The New York Times doesn’t want to acknowledge this because it is not interested in the facts. It is interested in embarrassing the Bush administration. But, in fact, Mr. Chalabi was giving good advice before the war, as subsequent events have shown. If American officials are to blame, it’s not for having listened to Mr. Chalabi, but for having ignored his warnings.

Those warnings went far beyond cautioning about the postwar planning. Mr. Chalabi had consistently urged the liberation of Iraq primarily by Iraqis. “Iraq can only be freed by Iraqis,”Mr. Chalabi said in an April 16, 1997, statement in Washington. In a June 2, 1997, speech to the Jewish Institute for National Security Affairs, he said, “What we don’t need are U.S. troops or high-technology weapons. We are prepared to fight for our country and are convinced that only an Iraqi army can remove Saddam.”In the interview in the April 16,2002, number of the Sun, he said, “Above all, we must have Iraqi participation in the liberation process in a substantial and significant way.”He said — too hopefully, it turns out — “This is not going to be a war between Iraq and the United States. This is going to be a war of national liberation of Iraq by the Iraqi people against the regime in Iraq, with the United States providing assistance to the Iraqi people.”

These columns have pressed that view repeatedly. In a June 17, 2002, editorial, we wrote, “Only a popular, democratic revolution in Iraq will bring about a regime friendly to America.…This is not an argument for American inaction against Saddam, who is a genuine threat, but an argument for some rapid and wellconsidered political planning for what comes after Saddam, and for the involvement of the Iraqi people — not Saddam’s cronies — in the revolution against him.”

After the war, in a May 21, 2003, editorial, we wrote, “Every day that America delays in yielding authority to an Iraqi interim government adds another unnecessary day to America’s stay in Iraq.”

None of this means that American deaths in fighting since the liberation of Baghdad were in vain. They were for a glorious cause. We believe the war in Iraq was justified not only to liberate Iraq but as American self-defense after September 11, 2001. After the World Trade Center attack, the presence of a terrorist-supporting dictator with unaccounted-for biological weapons was an unacceptable risk for America. Washington ignored Mr. Chalabi’s advice for a long time. But with this week’s announcement by America of moves to accelerate the shift of more authority in Iraq to Iraqis, Mr. Chalabi told us, “Finally the United States is fulfilling its role as liberator.”
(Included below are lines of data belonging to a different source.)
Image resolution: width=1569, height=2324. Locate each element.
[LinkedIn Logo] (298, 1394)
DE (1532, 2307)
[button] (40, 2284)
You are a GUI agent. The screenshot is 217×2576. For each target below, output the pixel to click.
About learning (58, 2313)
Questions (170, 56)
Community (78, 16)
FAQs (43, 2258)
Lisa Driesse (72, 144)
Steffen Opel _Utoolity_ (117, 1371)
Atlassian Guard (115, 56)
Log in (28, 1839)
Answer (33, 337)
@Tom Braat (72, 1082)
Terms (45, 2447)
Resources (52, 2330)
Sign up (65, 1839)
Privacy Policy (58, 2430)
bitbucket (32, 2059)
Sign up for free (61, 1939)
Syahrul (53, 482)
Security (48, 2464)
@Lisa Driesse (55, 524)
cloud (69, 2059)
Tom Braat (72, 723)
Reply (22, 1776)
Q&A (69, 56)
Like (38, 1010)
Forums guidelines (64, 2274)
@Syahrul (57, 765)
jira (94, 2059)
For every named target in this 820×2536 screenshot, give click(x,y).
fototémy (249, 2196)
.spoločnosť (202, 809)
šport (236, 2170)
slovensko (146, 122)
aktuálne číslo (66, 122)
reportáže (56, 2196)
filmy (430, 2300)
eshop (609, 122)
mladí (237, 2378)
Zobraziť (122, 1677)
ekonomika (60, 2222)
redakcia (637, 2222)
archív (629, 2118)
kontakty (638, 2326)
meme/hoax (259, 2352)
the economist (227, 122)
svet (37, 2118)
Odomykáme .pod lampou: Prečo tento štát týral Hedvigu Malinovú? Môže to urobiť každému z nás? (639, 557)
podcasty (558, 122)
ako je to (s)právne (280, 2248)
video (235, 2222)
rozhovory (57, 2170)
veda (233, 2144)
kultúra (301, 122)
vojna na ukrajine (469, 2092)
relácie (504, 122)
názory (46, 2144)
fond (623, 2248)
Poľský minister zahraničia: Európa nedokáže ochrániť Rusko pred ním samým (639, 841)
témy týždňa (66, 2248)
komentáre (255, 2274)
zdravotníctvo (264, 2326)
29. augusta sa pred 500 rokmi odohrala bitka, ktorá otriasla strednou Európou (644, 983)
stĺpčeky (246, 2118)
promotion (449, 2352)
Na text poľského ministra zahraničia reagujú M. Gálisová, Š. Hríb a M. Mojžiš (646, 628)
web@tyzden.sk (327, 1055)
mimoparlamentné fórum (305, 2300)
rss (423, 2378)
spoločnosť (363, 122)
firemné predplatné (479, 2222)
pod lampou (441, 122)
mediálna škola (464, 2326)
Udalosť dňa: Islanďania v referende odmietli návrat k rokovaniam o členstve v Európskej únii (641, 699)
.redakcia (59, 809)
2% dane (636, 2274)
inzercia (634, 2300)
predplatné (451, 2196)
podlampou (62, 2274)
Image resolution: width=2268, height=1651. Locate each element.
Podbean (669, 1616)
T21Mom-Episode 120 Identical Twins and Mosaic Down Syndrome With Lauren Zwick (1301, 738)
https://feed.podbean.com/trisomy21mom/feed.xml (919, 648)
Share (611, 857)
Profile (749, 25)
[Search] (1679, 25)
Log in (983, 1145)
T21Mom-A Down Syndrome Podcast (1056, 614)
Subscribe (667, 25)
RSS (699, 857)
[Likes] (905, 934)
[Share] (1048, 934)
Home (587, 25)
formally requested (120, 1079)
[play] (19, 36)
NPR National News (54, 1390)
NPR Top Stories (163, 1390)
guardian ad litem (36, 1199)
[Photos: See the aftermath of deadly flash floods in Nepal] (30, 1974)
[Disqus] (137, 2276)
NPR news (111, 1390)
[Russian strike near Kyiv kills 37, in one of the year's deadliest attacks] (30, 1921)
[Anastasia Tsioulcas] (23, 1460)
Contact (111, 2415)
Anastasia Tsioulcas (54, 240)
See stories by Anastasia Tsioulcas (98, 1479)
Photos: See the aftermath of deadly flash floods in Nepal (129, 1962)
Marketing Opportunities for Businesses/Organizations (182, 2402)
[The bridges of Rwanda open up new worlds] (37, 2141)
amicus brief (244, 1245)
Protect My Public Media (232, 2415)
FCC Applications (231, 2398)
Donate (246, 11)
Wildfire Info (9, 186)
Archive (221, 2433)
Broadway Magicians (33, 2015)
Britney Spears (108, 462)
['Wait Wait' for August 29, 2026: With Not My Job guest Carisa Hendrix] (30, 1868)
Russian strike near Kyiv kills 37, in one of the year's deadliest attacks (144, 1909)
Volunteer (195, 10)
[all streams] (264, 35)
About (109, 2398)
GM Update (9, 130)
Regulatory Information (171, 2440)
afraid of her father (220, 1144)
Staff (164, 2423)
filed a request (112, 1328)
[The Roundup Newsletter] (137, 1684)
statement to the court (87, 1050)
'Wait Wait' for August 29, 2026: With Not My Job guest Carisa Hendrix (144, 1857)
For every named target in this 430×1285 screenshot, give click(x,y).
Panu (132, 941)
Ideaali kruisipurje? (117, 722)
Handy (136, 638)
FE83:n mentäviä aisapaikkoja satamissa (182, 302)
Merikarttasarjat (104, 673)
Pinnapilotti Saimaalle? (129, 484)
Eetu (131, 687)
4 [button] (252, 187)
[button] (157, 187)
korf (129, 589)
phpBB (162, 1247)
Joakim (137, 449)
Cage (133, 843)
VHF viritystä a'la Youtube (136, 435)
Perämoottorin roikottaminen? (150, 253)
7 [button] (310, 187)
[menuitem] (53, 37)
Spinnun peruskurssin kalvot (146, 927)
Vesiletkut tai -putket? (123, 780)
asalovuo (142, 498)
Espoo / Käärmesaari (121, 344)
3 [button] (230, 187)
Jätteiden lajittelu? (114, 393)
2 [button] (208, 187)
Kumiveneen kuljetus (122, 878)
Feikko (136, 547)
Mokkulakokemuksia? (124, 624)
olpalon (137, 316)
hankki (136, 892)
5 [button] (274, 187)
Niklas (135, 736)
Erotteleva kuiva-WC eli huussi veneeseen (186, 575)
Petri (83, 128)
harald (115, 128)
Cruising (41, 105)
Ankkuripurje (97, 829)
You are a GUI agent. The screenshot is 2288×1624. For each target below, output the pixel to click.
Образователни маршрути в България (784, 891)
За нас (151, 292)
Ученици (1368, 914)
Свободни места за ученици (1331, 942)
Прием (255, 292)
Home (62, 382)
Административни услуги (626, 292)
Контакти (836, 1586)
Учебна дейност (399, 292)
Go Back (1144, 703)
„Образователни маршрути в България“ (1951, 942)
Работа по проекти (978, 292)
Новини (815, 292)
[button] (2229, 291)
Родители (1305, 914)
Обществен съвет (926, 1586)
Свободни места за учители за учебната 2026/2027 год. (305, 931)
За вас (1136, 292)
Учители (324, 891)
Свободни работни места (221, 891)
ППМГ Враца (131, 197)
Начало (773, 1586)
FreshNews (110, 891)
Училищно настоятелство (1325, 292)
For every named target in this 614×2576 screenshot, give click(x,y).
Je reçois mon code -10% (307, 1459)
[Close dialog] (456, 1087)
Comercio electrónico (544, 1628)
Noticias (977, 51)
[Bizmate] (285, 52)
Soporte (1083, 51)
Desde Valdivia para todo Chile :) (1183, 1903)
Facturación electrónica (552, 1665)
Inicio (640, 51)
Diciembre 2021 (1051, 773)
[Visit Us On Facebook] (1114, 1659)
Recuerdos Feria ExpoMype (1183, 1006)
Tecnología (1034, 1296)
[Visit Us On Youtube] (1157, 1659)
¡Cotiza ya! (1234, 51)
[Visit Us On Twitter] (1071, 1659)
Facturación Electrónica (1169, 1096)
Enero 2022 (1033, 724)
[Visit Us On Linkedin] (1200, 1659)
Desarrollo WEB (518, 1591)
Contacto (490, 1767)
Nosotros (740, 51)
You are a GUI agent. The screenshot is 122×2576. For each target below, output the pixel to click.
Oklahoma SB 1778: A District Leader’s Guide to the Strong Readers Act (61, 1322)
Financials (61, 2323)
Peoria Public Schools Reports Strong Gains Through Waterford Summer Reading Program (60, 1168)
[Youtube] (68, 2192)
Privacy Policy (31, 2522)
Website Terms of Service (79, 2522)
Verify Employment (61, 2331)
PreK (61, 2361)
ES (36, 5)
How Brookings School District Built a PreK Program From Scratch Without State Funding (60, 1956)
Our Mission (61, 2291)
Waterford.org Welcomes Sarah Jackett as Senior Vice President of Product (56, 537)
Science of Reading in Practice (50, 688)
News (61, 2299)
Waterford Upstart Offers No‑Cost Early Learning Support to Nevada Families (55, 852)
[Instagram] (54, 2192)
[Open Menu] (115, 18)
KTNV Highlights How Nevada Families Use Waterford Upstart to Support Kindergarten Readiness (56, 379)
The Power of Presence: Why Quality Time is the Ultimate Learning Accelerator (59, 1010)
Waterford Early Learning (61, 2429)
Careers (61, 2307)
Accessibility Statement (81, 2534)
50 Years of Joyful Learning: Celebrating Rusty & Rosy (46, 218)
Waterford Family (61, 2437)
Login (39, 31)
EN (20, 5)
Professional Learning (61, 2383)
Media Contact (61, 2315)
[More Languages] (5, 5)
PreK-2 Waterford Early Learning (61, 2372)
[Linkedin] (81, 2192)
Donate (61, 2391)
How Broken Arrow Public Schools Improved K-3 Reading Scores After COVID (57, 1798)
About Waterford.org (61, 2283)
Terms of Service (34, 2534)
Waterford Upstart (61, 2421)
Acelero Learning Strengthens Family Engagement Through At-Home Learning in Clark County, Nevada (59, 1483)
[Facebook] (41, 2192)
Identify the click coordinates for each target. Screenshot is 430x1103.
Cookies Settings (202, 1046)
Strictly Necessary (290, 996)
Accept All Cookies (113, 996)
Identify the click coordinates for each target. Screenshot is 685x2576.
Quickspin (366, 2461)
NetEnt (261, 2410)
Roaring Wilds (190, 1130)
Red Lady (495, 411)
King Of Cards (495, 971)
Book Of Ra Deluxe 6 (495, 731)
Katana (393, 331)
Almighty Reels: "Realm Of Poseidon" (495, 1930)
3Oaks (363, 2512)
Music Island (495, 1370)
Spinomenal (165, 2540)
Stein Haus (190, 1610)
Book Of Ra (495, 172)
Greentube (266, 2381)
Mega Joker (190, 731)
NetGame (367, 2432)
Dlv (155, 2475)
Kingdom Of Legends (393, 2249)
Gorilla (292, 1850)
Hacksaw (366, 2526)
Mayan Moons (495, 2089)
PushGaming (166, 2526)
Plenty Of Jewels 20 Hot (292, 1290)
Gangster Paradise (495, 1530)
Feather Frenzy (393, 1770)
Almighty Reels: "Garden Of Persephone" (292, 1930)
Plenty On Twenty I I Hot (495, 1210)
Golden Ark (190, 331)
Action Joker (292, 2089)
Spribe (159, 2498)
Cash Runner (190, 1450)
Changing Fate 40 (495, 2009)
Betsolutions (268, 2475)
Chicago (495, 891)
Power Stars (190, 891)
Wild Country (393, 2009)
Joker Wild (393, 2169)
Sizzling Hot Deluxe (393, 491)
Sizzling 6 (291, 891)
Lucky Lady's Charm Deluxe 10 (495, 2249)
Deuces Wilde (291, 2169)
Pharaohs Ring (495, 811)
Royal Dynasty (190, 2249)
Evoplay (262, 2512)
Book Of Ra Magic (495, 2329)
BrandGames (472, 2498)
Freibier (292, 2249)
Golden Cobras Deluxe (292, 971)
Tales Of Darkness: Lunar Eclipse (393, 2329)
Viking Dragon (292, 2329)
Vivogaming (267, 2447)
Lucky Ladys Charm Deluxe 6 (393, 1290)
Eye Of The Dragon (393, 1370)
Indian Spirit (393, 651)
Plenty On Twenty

The armchair generals on both coasts — and in Iowa and New Hampshire — are now second-guessing Mr. Bush on the number of American troops in Iraq, on an “exit strategy,” and on the need to avoid getting hurried into an exit strategy. Many of these second-guessers are the same ones who fault Mr. Bush for supposedly squandering international good will and alienating America’s friends abroad. Mr. Chalabi and those around him in Iraq are friends of America. The best way out of Iraq for America — the best way to minimize American casualties, catch Saddam, and assure a free and democratic future for the Iraqi people, the best way to establish the great example many of us feel Iraq has the capacity to become — will be to heed Mr. Chalabi’s advice going forward.